### Required work
Transcribe the entries below exactly, starting with the line that has "The width and height of the screenshot is (1170, 658)." and stopping after the line that has "Task: Select the regulation.bin file icon"; no pictures belong in the copy.

### Data shown
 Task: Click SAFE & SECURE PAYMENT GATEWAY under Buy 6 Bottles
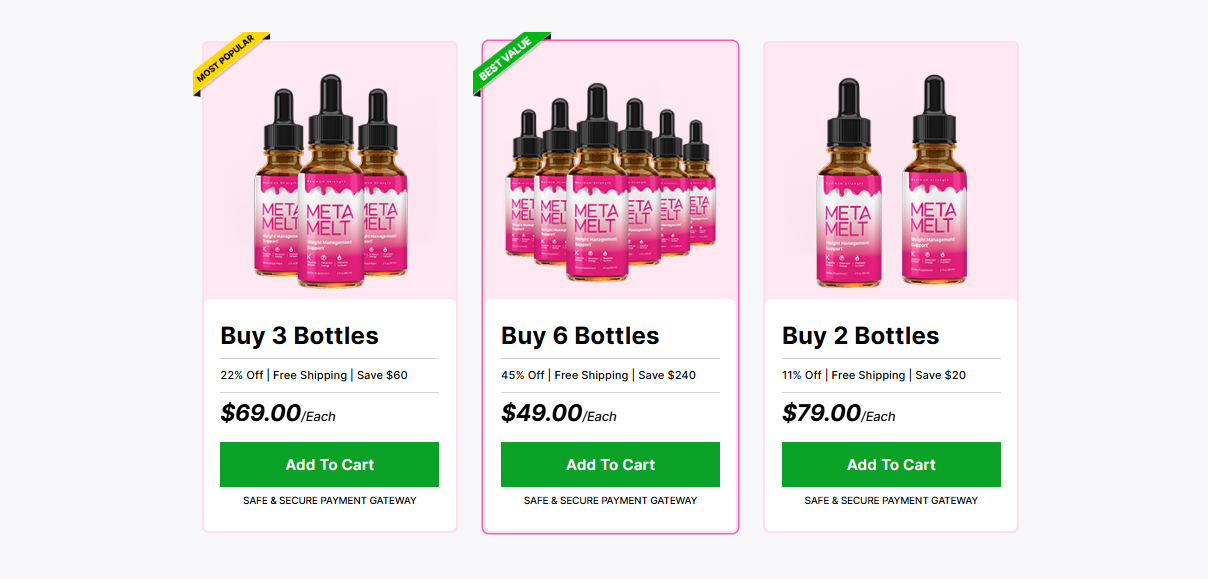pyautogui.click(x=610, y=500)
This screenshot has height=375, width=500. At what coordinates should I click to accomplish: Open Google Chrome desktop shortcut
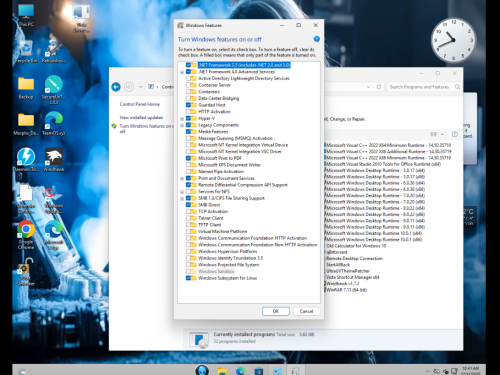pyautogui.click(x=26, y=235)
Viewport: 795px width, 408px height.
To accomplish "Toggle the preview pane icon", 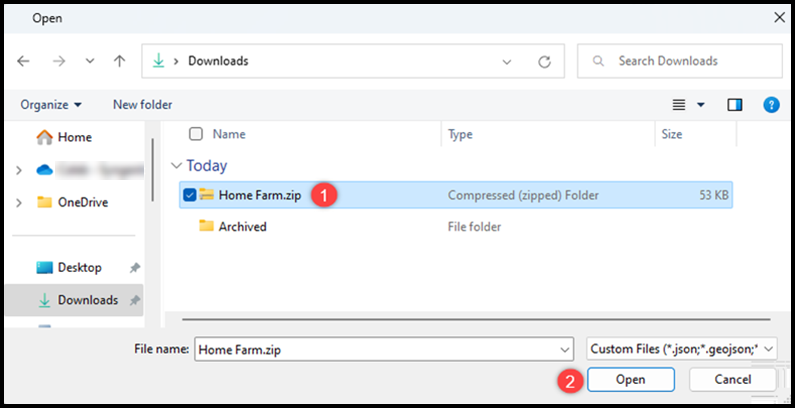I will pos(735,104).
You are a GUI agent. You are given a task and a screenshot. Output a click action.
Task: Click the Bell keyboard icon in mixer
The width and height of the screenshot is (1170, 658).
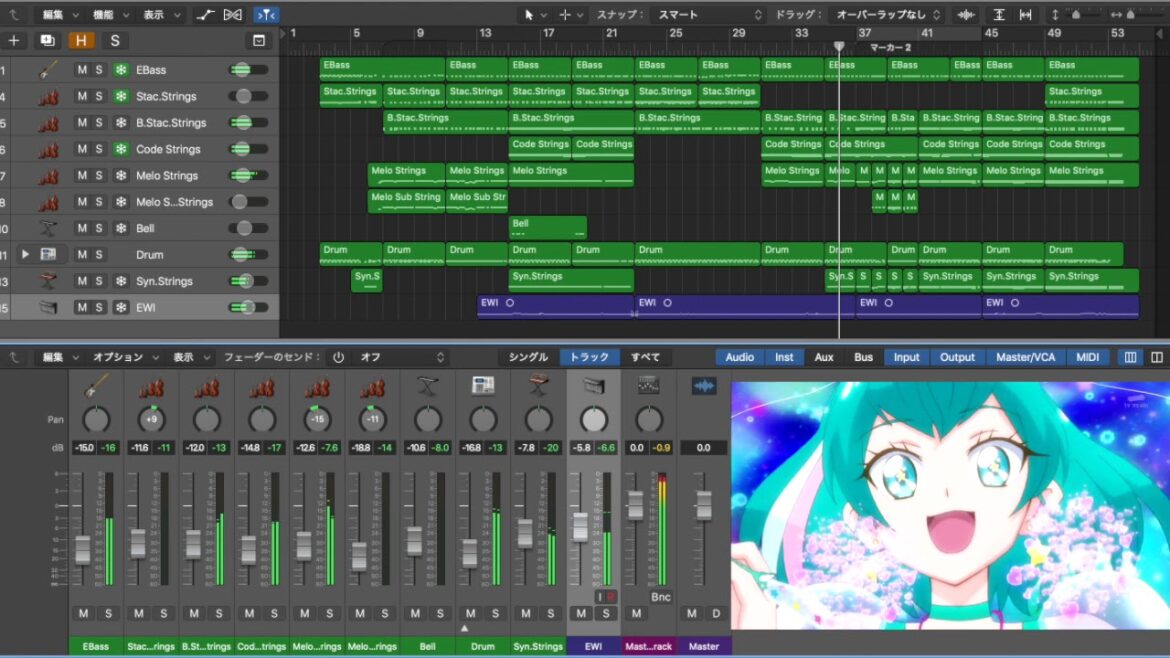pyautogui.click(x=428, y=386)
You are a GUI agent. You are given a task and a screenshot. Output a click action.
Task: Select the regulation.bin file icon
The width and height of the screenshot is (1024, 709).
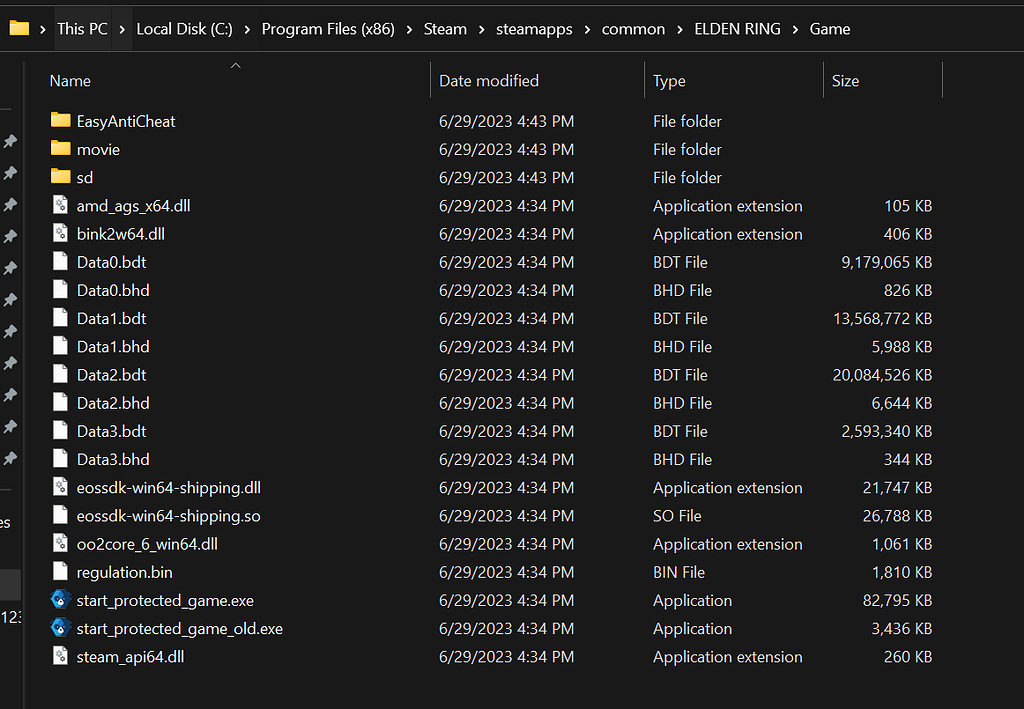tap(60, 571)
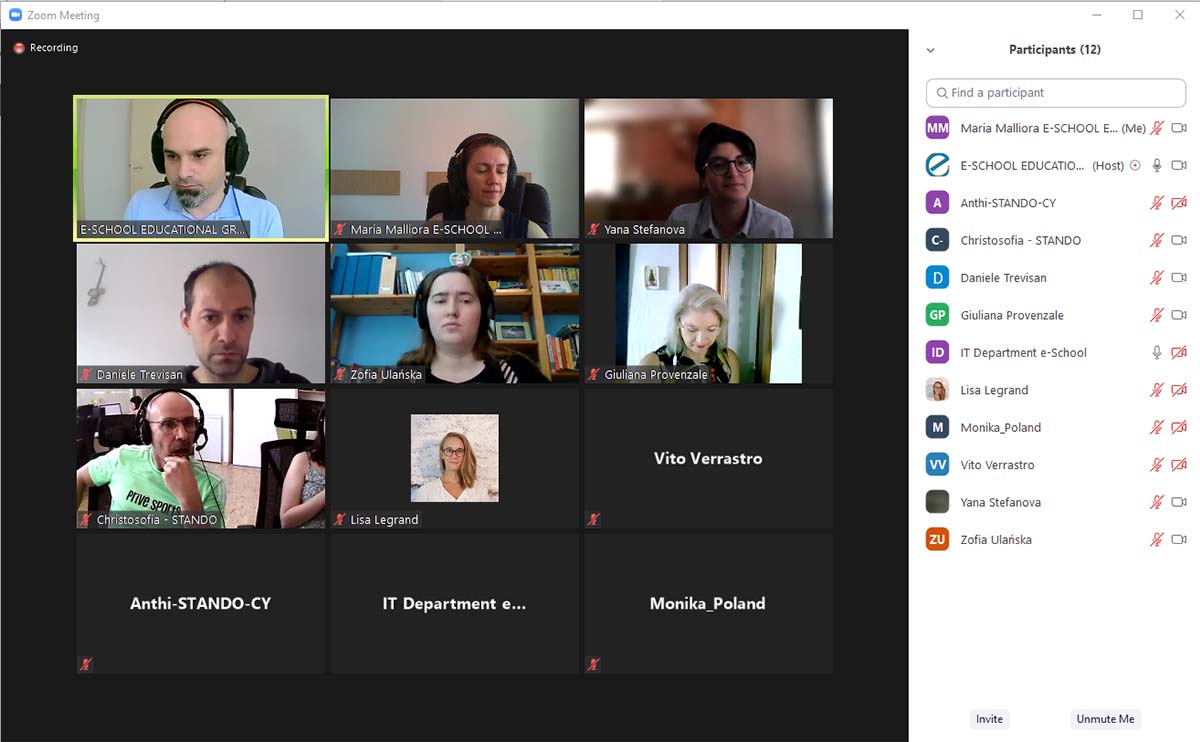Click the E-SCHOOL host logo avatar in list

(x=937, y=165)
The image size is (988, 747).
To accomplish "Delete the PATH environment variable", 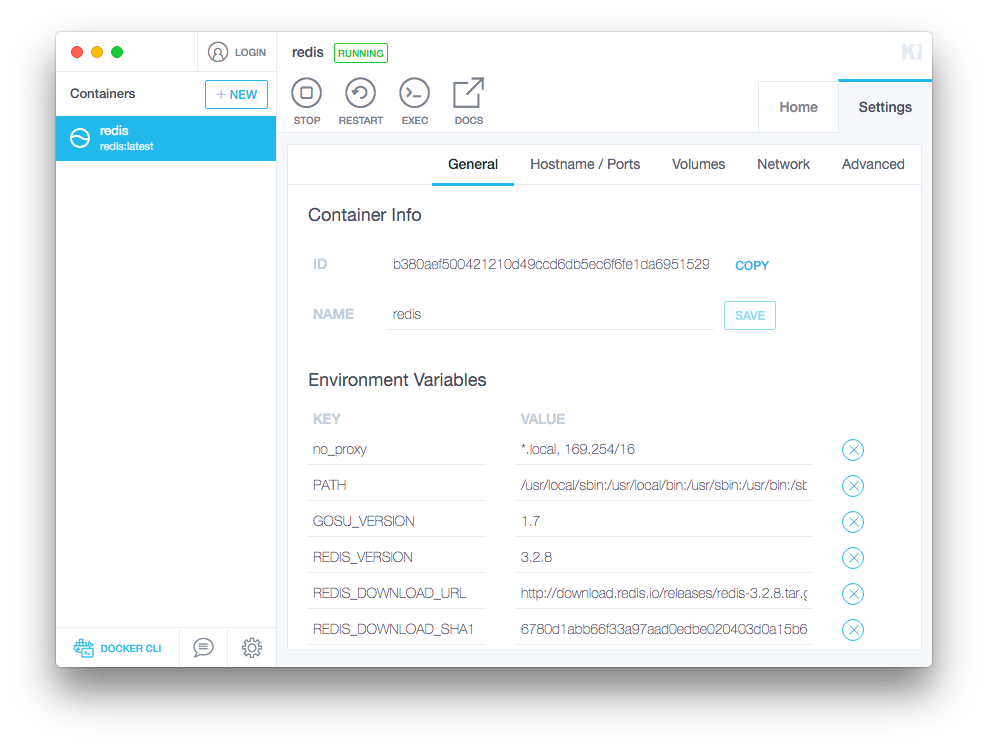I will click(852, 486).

### Task result
The width and height of the screenshot is (1170, 658).
pyautogui.click(x=428, y=386)
You are a GUI agent. You are given a task and a screenshot. Output a click action.
Task: Select the regulation.bin file icon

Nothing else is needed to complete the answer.